El 23 de agosto se publicó un manifiesto, en el que, renovándose las órdenes circuladas en 30 de mayo, 7 y 22 de julio para aprontar las cantidades existentes en los fondos públicos, haciéndose efectivas las no recaudadas, se mandó proceder al secuestro de los bienes de los franceses residentes en Aragón, y que no estuviesen domiciliados; y que los corregidores, justicias y administradores del partido rindiesen cuentas de los caudales que hubiesen ingresado en su poder. La junta de hacienda con fecha del 30, de acuerdo con el general, dispuso que por el mes de septiembre se entregasen los tres tercios de contribución de aquel año, de los que había ya dos vencidos, con el importe de las bulas, sal, y todos los atrasos de estos ramos. Aunque los donativos fueron muy cuantiosos, las urgencias eran mayores, y no cabe concebirse cómo pudo atenderse a tan arduos y extraordinarios objetos.
La defensa que hicieron los zaragozanos no sólo impuso a los franceses, sino que asombró a todas las naciones extranjeras. En Londres, Petersburgo, Berlín, Varsovia y Viena se hablaba con entusiasmo de los sucesos que la fama iba divulgando; no pudiendo concebir cómo una ciudad abierta, sin más baluarte que los pechos de sus habitantes, había hecho frente a unas huestes que acababan de arrollar los ejércitos más aguerridos. Cuando lean esta narración, aunque débil, de las acciones y proezas ejecutadas, con especialidad el 15 de junio y 4 de agosto, sin duda exclamarán: ¡Zaragoza es un pueblo de héroes! y lo propondrán por modelo los Soberanos a sus súbditos.
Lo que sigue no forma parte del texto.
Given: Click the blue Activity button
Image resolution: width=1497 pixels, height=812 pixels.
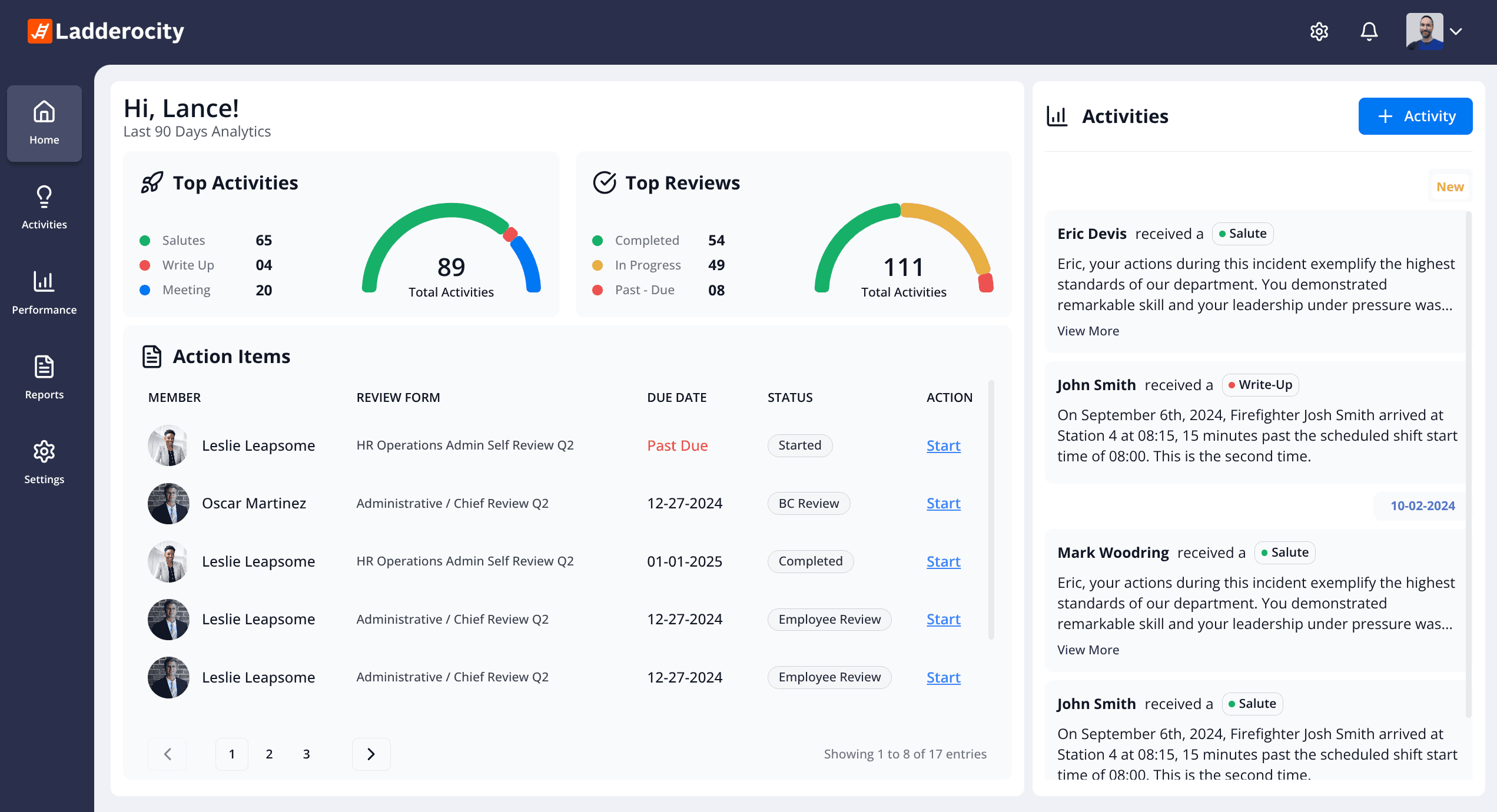Looking at the screenshot, I should tap(1415, 116).
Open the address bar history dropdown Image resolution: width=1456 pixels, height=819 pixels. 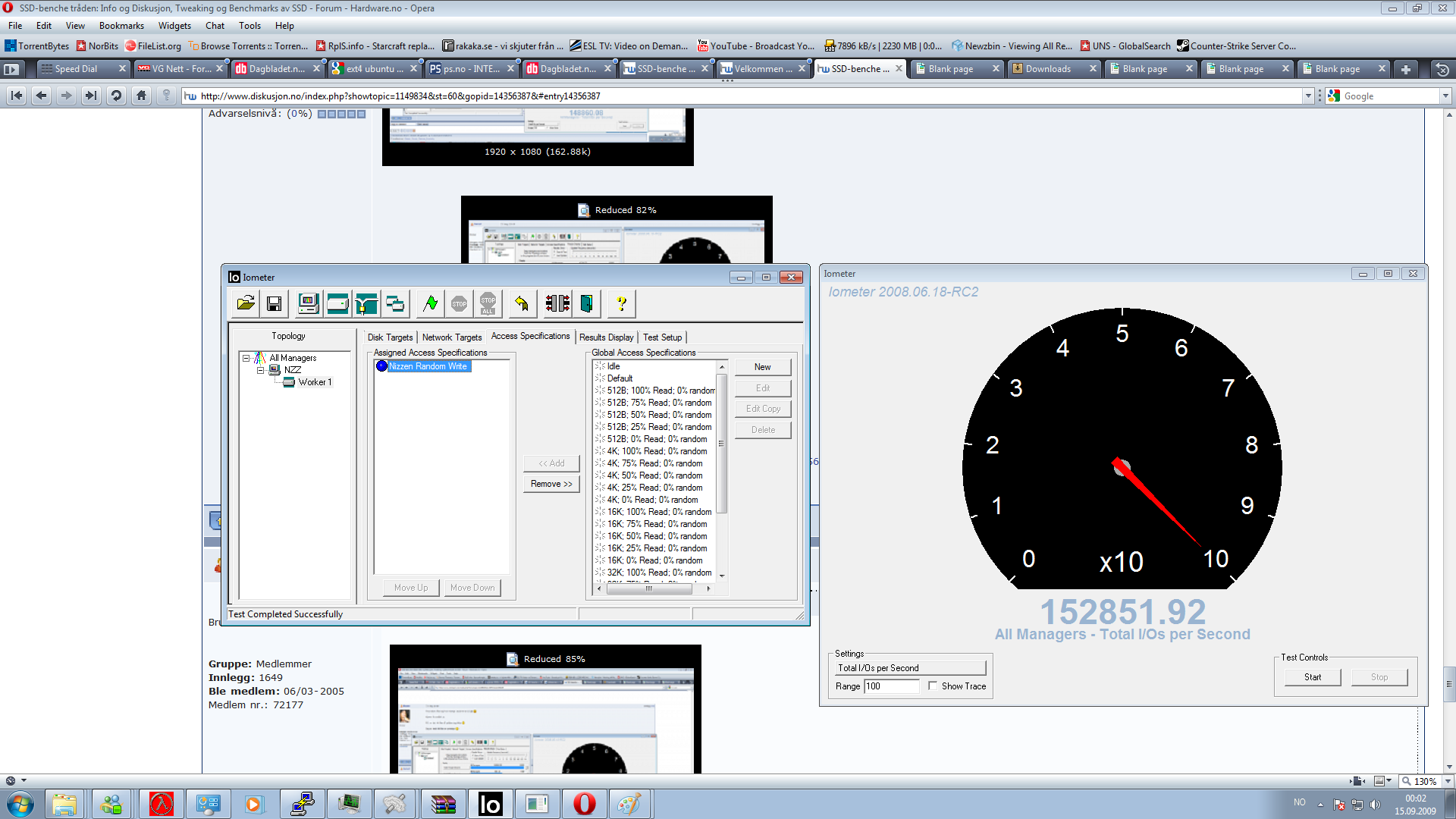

El interés que los habitantes de la provincia tomaron fue extraordinario, pues sobre los auxilios con que contribuyeron generosamente para el mantenimiento de las tropas, de todas partes venían a recorrer los sitios que habían sido el teatro de la guerra, y a contemplar las memorables ruinas de que nos hallábamos circuidos. Cada paso era una sorpresa: aquel monasterio suntuoso, objeto de veneración, trasformado en una montaña de escombros; tanto edificio derruido, tantas paredes hendidas de balas; los templos deshechos; los altares abrasados: estos objetes los abismaba en una tristeza profunda. «Nosotros, decían, estábamos en una agitación continua: subíamos a los sitios elevados para distinguir por el estrépito si seguía la resistencia. De día y de noche percibíamos con toda claridad el horroroso estampido del cañón y del bombardeo. No hay remedio, exclamábamos; a Zaragoza la reducen a cenizas. Ya no tendremos otro consuelo que prorrumpir: AQUÍ EXISTIÓ AQUELLA CIUDAD POPULOSA, CUYOS HABITANTES, POR VENGAR UNA PERFIDIA Y EVITAR EL YUGO PESADO DE LA ESCLAVITUD, PREFIRIERON MORIR GLORIOSAMENTE ENTRE SUS RUINAS.»